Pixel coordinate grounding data
%%

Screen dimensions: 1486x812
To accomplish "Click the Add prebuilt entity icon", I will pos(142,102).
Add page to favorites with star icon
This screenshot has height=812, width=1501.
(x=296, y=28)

%%

Task goal: Return all the data exactly as given.

Reply to the task:
Screen dimensions: 1486x812
To accomplish "Click the Add prebuilt entity icon", I will pos(142,102).
Add page to favorites with star icon
This screenshot has height=812, width=1501.
(x=296, y=28)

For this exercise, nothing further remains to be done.